* _Stated goal_: Copy each of the entries below line for line, with no changes.

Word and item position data
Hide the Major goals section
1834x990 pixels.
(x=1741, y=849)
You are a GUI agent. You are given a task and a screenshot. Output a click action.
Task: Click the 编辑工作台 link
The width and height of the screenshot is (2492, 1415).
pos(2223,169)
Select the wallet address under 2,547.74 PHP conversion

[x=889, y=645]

* _Problem solution_:
Hide the Major goals section
1834x990 pixels.
(x=1741, y=849)
You are a GUI agent. You are given a task and a screenshot. Output a click action.
Task: Click the 编辑工作台 link
The width and height of the screenshot is (2492, 1415).
pos(2223,169)
Select the wallet address under 2,547.74 PHP conversion

[x=889, y=645]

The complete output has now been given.